There is a standard format for an SPDX document but there are many different tools, both open source and commercial, which can work with them and automate routine steps in the license compliance process. Depending on the level of analysis that goes into the SPDX document (and thus the content it was created from) there may be some manual steps as well, i.e. annotating the SPDX document with reviewer comments, etc.
SPDX Documents are composed of one or more sections. Some of these sections are required, while others are optional. Version 2.1 of the SPDX Specification list the following sections:
- Document Creation Information: Denotes who created the document, how it was created and other useful information related to its creation.
- Package Information: This section provides information about the “package.” A package can be one or more files. These files could be one or more files of any type including but not limited to source, documents, binaries, and so forth. The package information contains the originator, where it was sourced from, a download URL, a checksum and so forth. It also contains summary licensing for the package.
- File Information: This is information about a specific file. It can contain the file copyrights found in the file (if any), the license of the file, a checksum for the file (to make sure the file hasn’t changed), file contributors and so forth.

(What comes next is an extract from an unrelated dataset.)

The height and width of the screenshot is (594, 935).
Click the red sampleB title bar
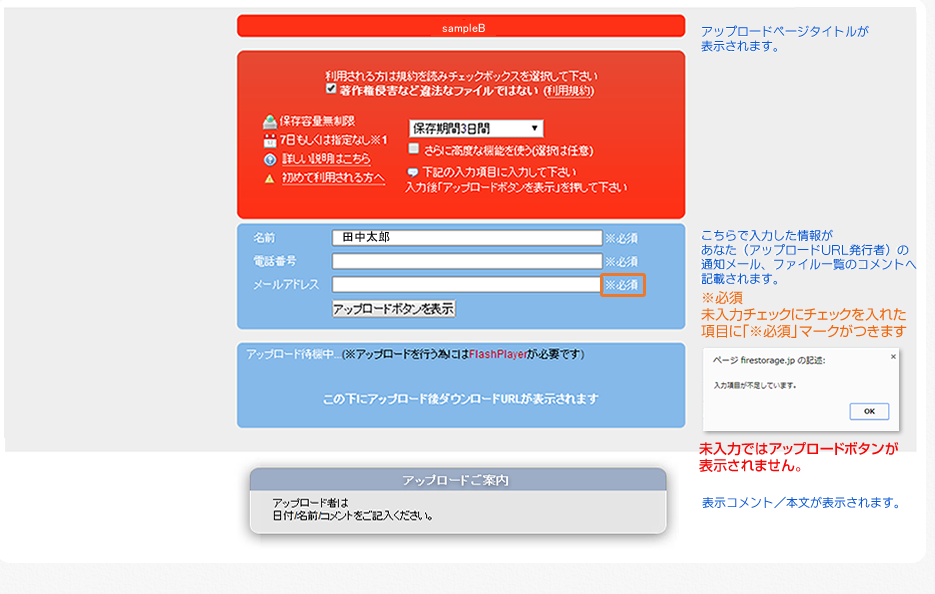pos(460,26)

- Snippet Information: Snippet information can be used to define different licensing of specific bytes or lines within files under a different license. This would cover a scenario such as the following: Someone copies in code from a GPL-2.0 file into an Apache-2.0 licensed file.
- Other Licensing Information: Other licensing information provides a way to describe licenses that are not on the SPDX License List. You can create a local (to the SPDX document) identifier for the license and place the license text itself in the document as a well and then reference it for files just like you would a license from the license list.

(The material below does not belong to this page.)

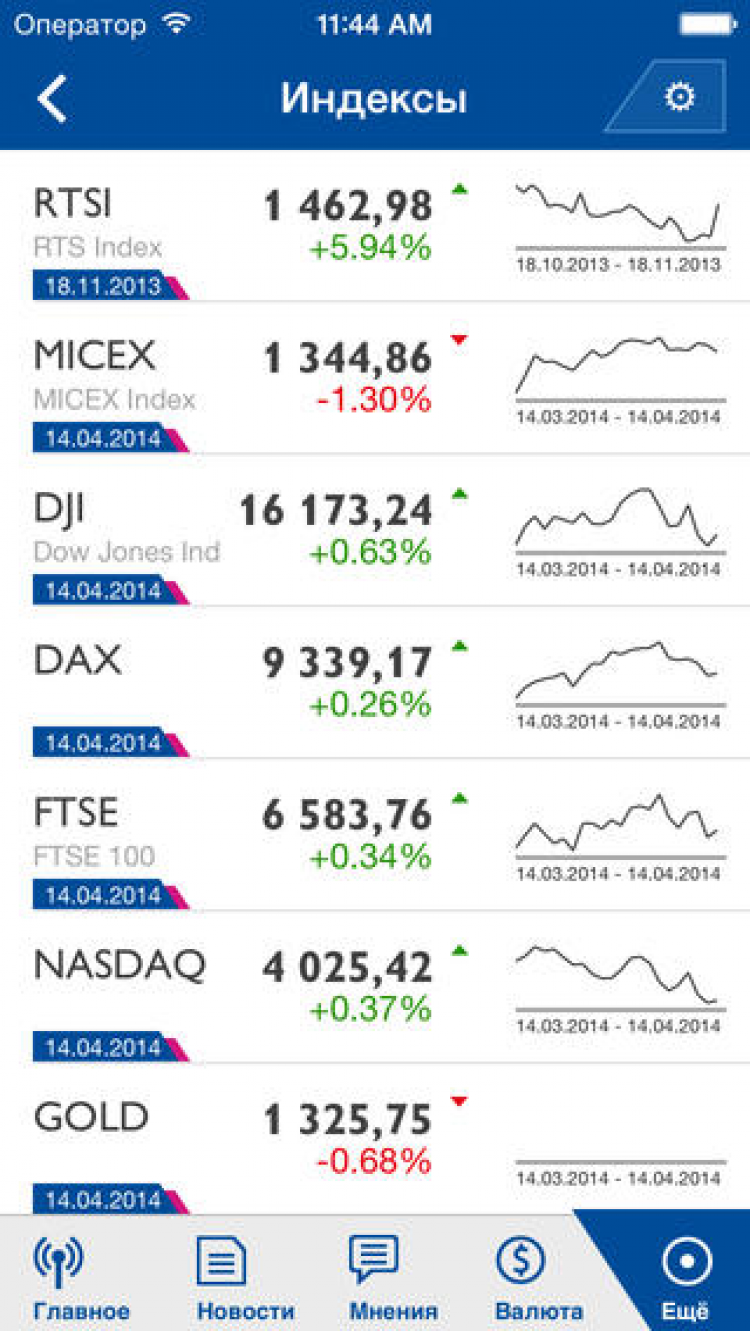This screenshot has height=1331, width=750.
Task: Tap the GOLD 14.04.2014 date badge
Action: [x=103, y=1199]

- Relationships: Relationships were introduced in the 2.0 specification and are a very powerful way of expressing how SPDX documents relate to one another. For instance, a binary file was GENERATED\_FROM a source package.
- Annotations: Annotations are comments made by people on various entities and elements within the document. For example, someone reviewing the document may make an annotation about a specific file and its license. Annotations are useful for reviews of SPDX documents and for conveying specific information about the package, file, creation, license, file(s), etc.
Who is SPDX for?
SPDX is not restricted to individuals or organizations, it caters to both. The organization is encouraging open source developers to adopt using its License Identifiers. The Das U-Boot project has been an early adopter of this approach.

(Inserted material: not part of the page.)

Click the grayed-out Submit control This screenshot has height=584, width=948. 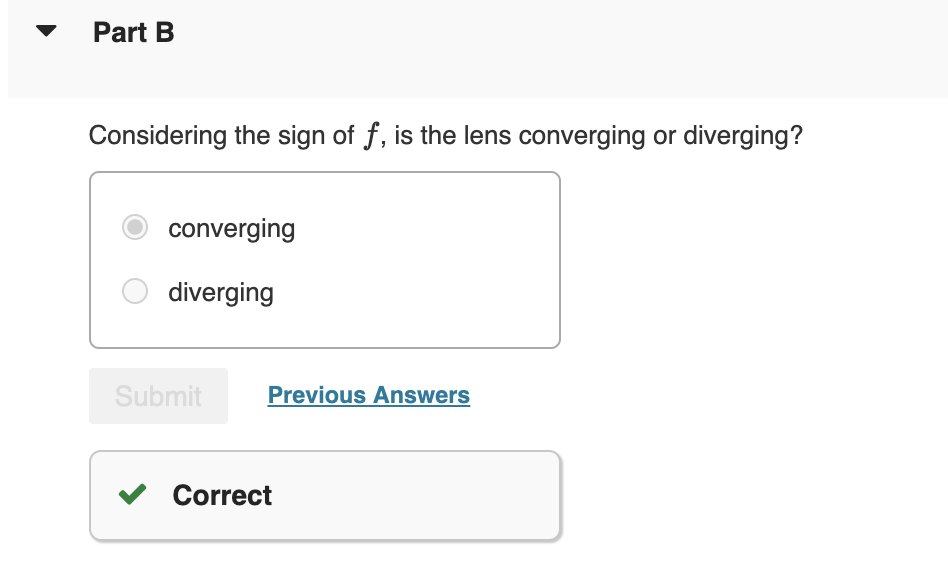[x=157, y=395]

There is a very clear benefit of it even for lone wolf developers. If people can unambiguously determine the license of a file, compliance (and thus following their wishes) become less error prone and more reliable. While looking through four or five files is no one’s idea of a “big deal,” try looking through 10,000 of them when you are trying to actually build something.
There are many big companies that work with SPDX, including ARM, Qualcomm, Samsung, Siemens, TI, WindRiver, and others. Different companies use SPDX differently. Some use just the license identifiers. some use the structure of information for their own programs, some use the material to create documents.
Keep in mind, however, that using SPDX doesn’t mean it offers complete protection from any violation. SPDX is just meant to summarize and report the facts about licensing in a package. The project makes no judgment on whether something is a violation or not.